Her ability to perceive even the slightest facial movements makes her a human lie detector. She is able to deduce that Jeremy Briggs, also a former Osborn torture victim, is trying to manipulate the students to quit the team and join his evil corporation.

Finesse became friends with X-23 due to their lack of emotion. However, their friendship took a turn for the worse when Jeremy Briggs tried to release a superhuman cure. After Briggs takes out X-23 and tries to burn her with acid, Finesse attacks Briggs with X-23's claws, causing him to bleed profusely. She begins to prepare a tourniquet for Briggs, but then changes her mind and lets him bleed to death. After learning that Finesse killed Briggs, X-23 agrees to keep the events secret, but declares they are no longer friends. Finesse remains with the Academy and is not concerned when Reptil and X-23 are kidnapped by Arcade. (Note: As depicted in the series Avengers Arena.)

Finesse is featured in the four-part series called Infinity: The Hunt. A friendly competition between various schools for super-powered teenagers turns serious when Thanos targets all of Earth's young super-beings. Finesse's new classmate 'Crimson' is murdered in the initial attack. The various schools work together to survive and bring the attack back to Thanos' forces.

Finesse is part of an A.I.M. team kidnapping G.I.R.L. from a scientific exhibition led by Nadia van Dyne, the current Wasp. A.I.M. had fooled their soldiers into believing that the attack, while violent, was ultimately intended to benefit Earth through forced defensive weaponry invention. The A.I.M. team is repelled, all members ultimately captured. Finesse, along with other A.I.M. soldiers, is allowed 'probation' by working with Wasp and the Avengers.

==Powers and abilities==
Jeanne Foucault is a polymath with photographic reflexes, allowing her to comprehend complex systems and effortlessly replicate any physical action she observes. Whether mastering complex martial arts techniques or absorbing advanced scientific knowledge, she retains everything she has learned. Furthermore, Foucault's ability to perceive minute facial movements has enabled her to become a human lie-detector.

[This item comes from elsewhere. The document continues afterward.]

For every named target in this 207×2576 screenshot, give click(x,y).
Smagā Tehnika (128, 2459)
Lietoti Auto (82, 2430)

The similarity in this ability to Taskmaster's "photographic reflexes" has caused Foucault to suspect that Taskmaster may be her actual father, but after a confrontation with him, the suspicions remain unconfirmed. Taskmaster did alert her to the same problem he has faced with his abilities - that over time older memories become lost, overwritten as new skills are learned. This was in part shown to be a possibility in an alternate future where Foucault was only able to remember people by their movements.

== Reception ==
Matthew Meylikhov of Paste highlighted Jeanne Foucault, as a character with untapped potential. He noted that while Avengers Academy aimed to guide potential villains toward heroism, Finesse stood out as the one most likely to become a supervillain. Despite her aloof and dangerous demeanor, Meylikhov emphasized that Finesse possessed immense potential and could captivate audiences if given the opportunity to truly shine. Deirdre Kaye of Scary Mommy called Finesse a "role model" and a "truly heroic" female character.

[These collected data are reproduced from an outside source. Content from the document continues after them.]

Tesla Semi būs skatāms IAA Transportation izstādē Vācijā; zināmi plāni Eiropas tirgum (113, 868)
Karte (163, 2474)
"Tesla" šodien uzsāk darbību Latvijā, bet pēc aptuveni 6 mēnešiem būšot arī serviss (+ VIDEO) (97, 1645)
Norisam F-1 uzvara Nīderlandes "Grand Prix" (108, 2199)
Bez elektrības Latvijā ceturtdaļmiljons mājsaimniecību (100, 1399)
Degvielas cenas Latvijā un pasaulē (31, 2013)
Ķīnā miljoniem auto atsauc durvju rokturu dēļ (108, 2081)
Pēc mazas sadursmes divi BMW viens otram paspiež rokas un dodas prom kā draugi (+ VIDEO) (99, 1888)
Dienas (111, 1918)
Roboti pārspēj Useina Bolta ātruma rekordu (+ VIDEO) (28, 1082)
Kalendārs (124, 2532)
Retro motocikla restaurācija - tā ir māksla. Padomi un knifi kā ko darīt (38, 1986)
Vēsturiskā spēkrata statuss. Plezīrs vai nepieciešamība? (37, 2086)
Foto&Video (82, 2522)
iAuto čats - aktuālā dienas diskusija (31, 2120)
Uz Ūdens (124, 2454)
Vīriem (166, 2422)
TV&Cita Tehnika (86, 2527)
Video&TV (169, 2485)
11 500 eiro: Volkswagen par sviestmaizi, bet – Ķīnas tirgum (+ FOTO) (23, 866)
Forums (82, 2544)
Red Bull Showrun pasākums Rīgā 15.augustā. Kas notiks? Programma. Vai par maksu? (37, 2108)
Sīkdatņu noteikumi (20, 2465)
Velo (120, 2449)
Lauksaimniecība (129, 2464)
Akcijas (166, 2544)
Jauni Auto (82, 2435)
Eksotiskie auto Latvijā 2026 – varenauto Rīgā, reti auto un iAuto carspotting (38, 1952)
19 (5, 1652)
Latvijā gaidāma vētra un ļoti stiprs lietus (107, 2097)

Oliver VanDervoort of Game Rant described Foucault as an intriguing character. While she may not have the same widespread recognition as iconic heroes like Iron Man or Captain America, VanDervoort highlighted Finesse's unique abilities and complex backstory, which have earned her a dedicated fanbase. He noted that her character particularly appeals to readers who enjoy morally gray figures, making her stand out. Thomas Bacon of Screen Rant named Foucault one of the best new superheroes of the last decade. He described her as a fascinating character, a "shades-of-grey" superhero, who struggles with social situations but consistently demonstrates ruthless skill. Bacon emphasized that her complexity and abilities made her one of the most captivating characters in recent superhero comics.

==In other media==
- Finesse appears as a playable character in Lego Marvel's Avengers.
- Jeanne Foucault / Finesse appears in Your Friendly Neighborhood Spider-Man, voiced by Anjali Kunapaneni. This version works with Daredevil, who assigned her to infiltrate Oscorp as an intern and spy on Norman Osborn on his behalf.